Myalgic encephalomyelitis/chronic fatigue syndrome (ME/CFS) affects tens of millions worldwide; the causes of exertional intolerance are poorly understood. The ME/CFS label overlaps with postural orthostatic tachycardia (POTS) and fibromyalgia, and objective evidence of small fiber neuropathy (SFN) is reported in ∼50% of POTS and fibromyalgia patients.
Can invasive cardiopulmonary exercise testing (iCPET) and PGP9.5-immunolabeled lower-leg skin biopsies inform the pathophysiology of ME/CFS exertional intolerance and potential relationships with SFN?

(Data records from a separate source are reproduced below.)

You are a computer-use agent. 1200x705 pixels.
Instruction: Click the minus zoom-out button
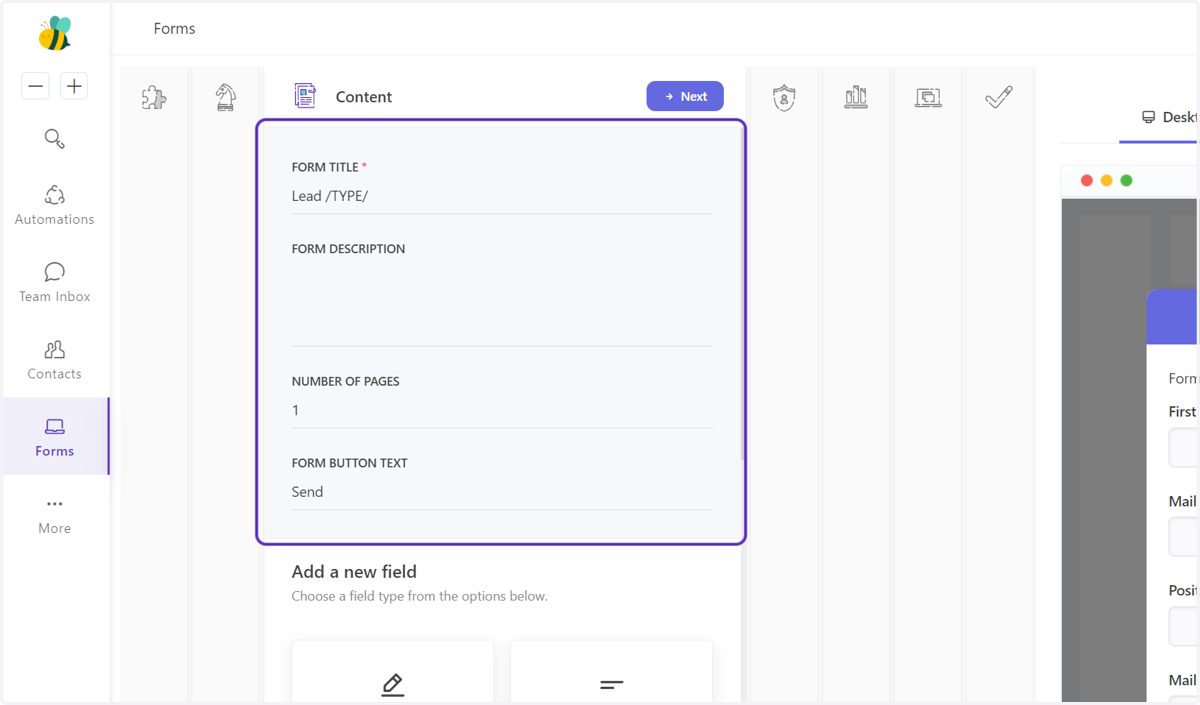[x=35, y=86]
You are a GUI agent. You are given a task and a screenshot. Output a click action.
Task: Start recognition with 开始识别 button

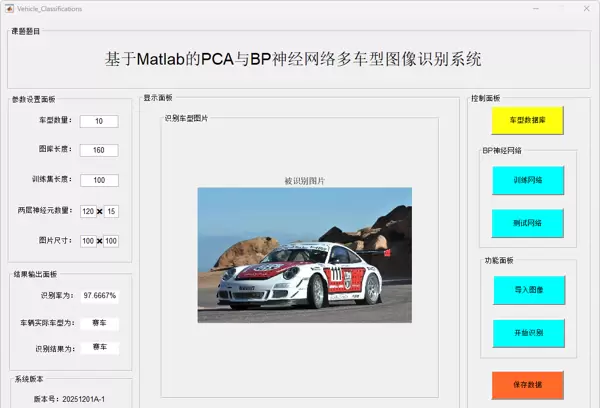528,333
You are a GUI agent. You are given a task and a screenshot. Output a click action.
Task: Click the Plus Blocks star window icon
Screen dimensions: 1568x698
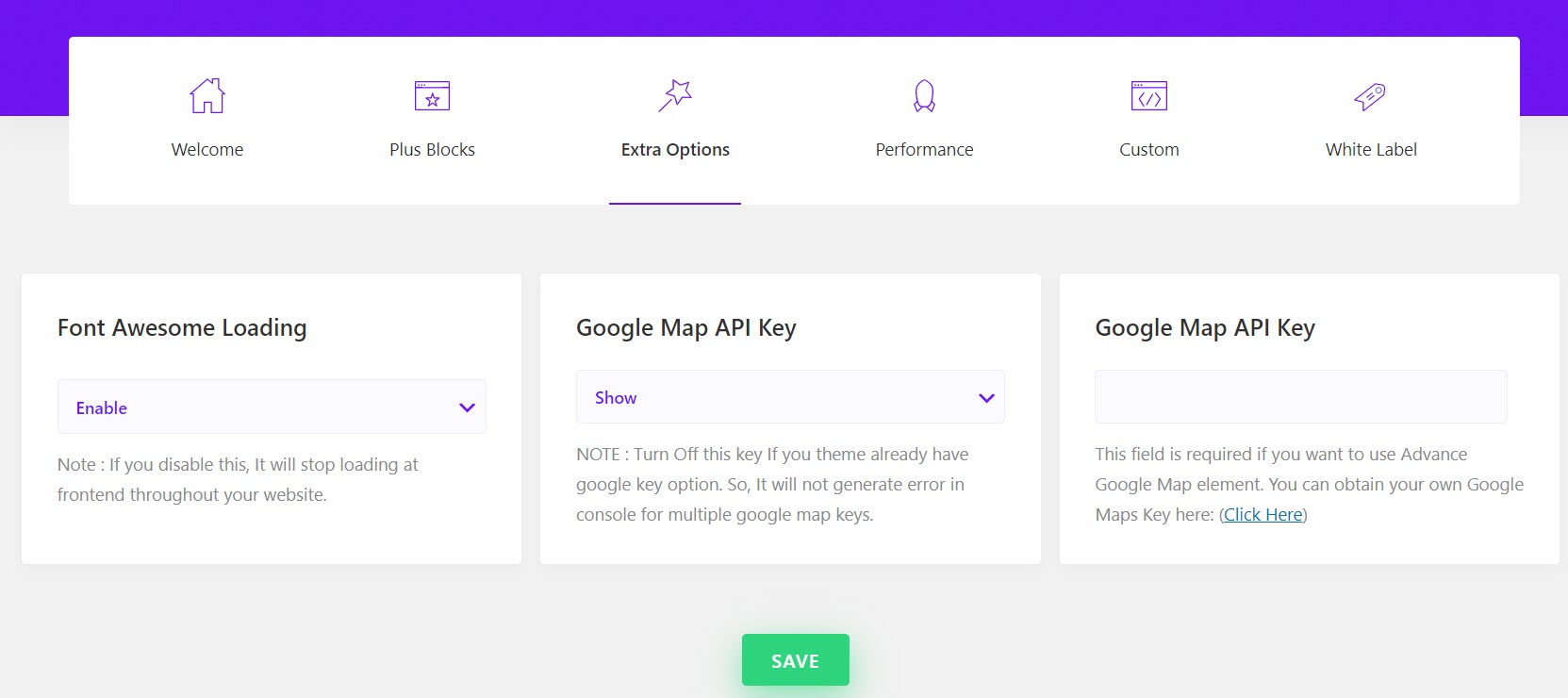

and Methods We analyzed 1516 upright invasive iCPETs performed to investigate exertional intolerance. After excluding patients with intrinsic heart or lung disease and selecting those with right atrial pressures (RAP) <6.5 mmHg, results from 160 patients meeting ME/CFS criteria who had skin-biopsy test results were compared to 36 controls. Rest-to-peak changes in cardiac output (Qc) were compared to oxygen uptake (Qc/VO slope) to identify participants with low, normal, or high pulmonary blood flow by Qc/VO tertiles.
During exercise, the 160 ME/CFS patients averaged lower RAP (1.9±2 vs. 8.3±1.5; P<0.0001) and peak VO (80%±21 vs. 101.4%±17; P<0.0001) than controls. The low-flow tertile had lower peak Qc than the normal and high-flow tertiles (88.4±19% vs. 99.5±23.8% vs. 99.9±19.5% predicted; P<0.01). In contrast, systemic oxygen extraction was impaired in high-flow versus low and normal-flow participants (0.74±0.1% vs. 0.88±0.11 vs. 0.86±0.1; P<0.0001) in association with peripheral left-to-right shunting. Among the 160 ME/CFS patient biopsies, 31% was consistent with SFN (epidermal innervation ≤5.0% of predicted; P < 0.0001). Denervation severity did not correlate with exertional measures.
These results identify two types of peripheral neurovascular dysregulation that are biologically plausible contributors to ME/CFS exertional intolerance-depressed Qc from impaired venous return, and impaired peripheral oxygen extraction. In patients with small-fiber pathology, neuropathic dysregulation causing microvascular dilation may limit exertion by shunting oxygenated blood from capillary beds and reducing cardiac return.